Nel leggere che nella sua città, ha fatto installare sulle panchine dei braccioli di ferro per impedire, magari, ai clochard, di sdraiarsi per dormire, mi sono domandato se lei si è chiesto che ci fanno lì. Prima di mettere quei ferri che permettono a suoi concittadini di non essere disturbati, si è chiesto chi è quell’uomo che su viale Papa Giovanni XXIII si sdraiava sulla panchina, che cosa faceva prima di trovarsi in quelle condizioni, se ha una moglie o dei figli.

Non solo, caro sindaco. I ragazzini di Bergamo hanno ricevuto una lezione con quel suo gesto.

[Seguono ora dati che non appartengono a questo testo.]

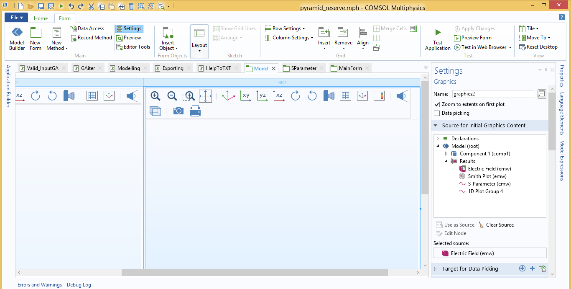Click the print icon in graphics toolbar
Image resolution: width=571 pixels, height=289 pixels.
(195, 111)
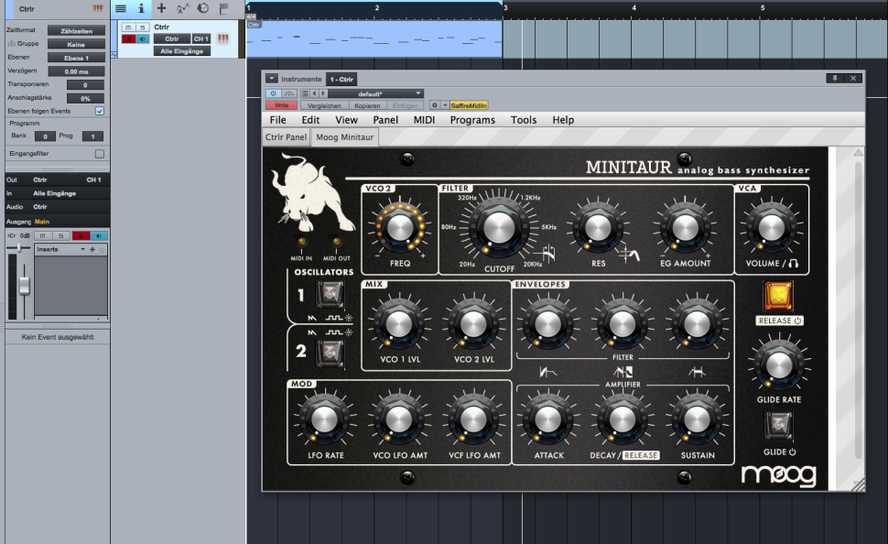Viewport: 888px width, 544px height.
Task: Open the Programs menu
Action: coord(472,120)
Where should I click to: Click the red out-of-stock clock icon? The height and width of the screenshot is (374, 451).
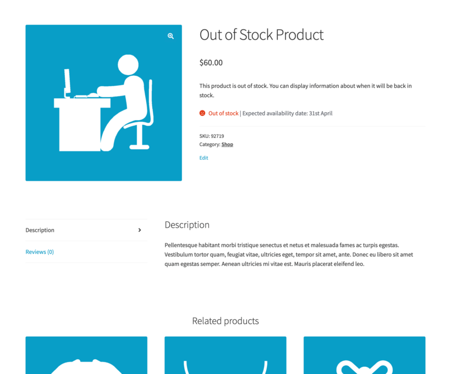(202, 113)
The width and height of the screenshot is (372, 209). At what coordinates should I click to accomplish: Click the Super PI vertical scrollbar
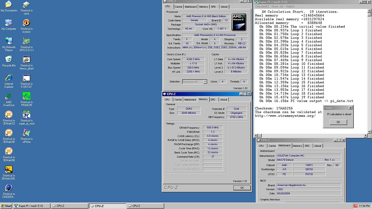coord(369,71)
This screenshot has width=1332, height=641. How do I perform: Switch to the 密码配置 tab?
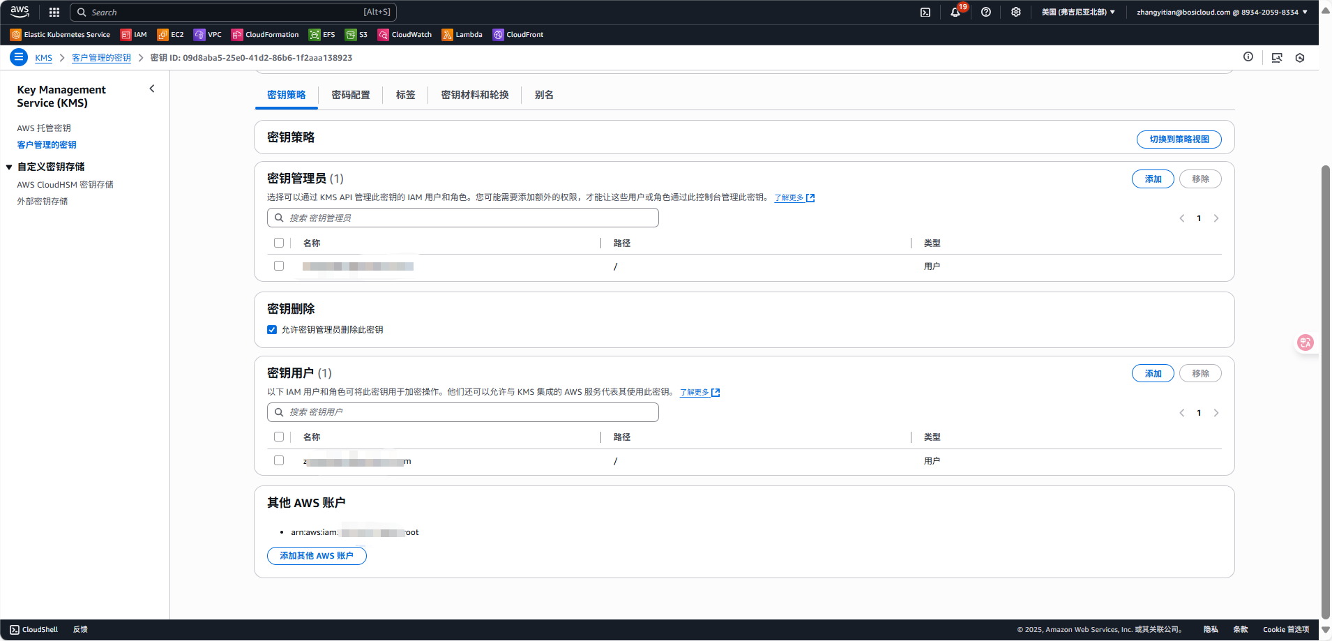pyautogui.click(x=351, y=95)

La scuola non resta confinata dentro le quattro mura di un edificio: chi amministra una città è un maestro, educa con le sue scelte. Cosa hanno insegnato quelle sbarre ai giovani che ogni giorno percorrono il viale principale della città? Non è forse un atto di violenza “bianca” cacciare degli uomini da una panchina? Noi insegnanti, spesso, cresciamo i nostri ragazzi educandoli all’accoglienza, alla tolleranza, al rispetto. Cerchiamo di isolare i casi di bullismo che si verificano nei confronti dei compagni migranti.

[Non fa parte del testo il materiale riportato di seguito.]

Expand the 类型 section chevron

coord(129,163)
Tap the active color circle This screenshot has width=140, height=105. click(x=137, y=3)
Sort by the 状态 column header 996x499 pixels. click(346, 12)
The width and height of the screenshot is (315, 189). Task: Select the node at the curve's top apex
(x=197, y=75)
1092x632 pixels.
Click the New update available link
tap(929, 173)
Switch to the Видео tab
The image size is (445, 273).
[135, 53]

Mi son fermato più volte a riflettere con loro leggendo articoli di cronaca dove i clochard erano stati picchiati da giovani. Ho raccontato ai miei ragazzi le storie che ho raccolto uscendo qualche volta la notte con un’associazione bolognese che si occupa di loro. Spesso sono italiani, uomini di mezza età, divorziati, magari ex commercianti, impiegati che si sono giocati tutto alle slot machine.

Se nemmeno una panchina può essere di tutti, allora a che serve che noi maestri leggiamo la Costituzione in classe o la Dichiarazione universale dei diritti umani?

Comincio a convincermi che l’Italia avrebbe bisogno di un esercito di bravi maestri sulla poltrona da sindaco delle nostre città.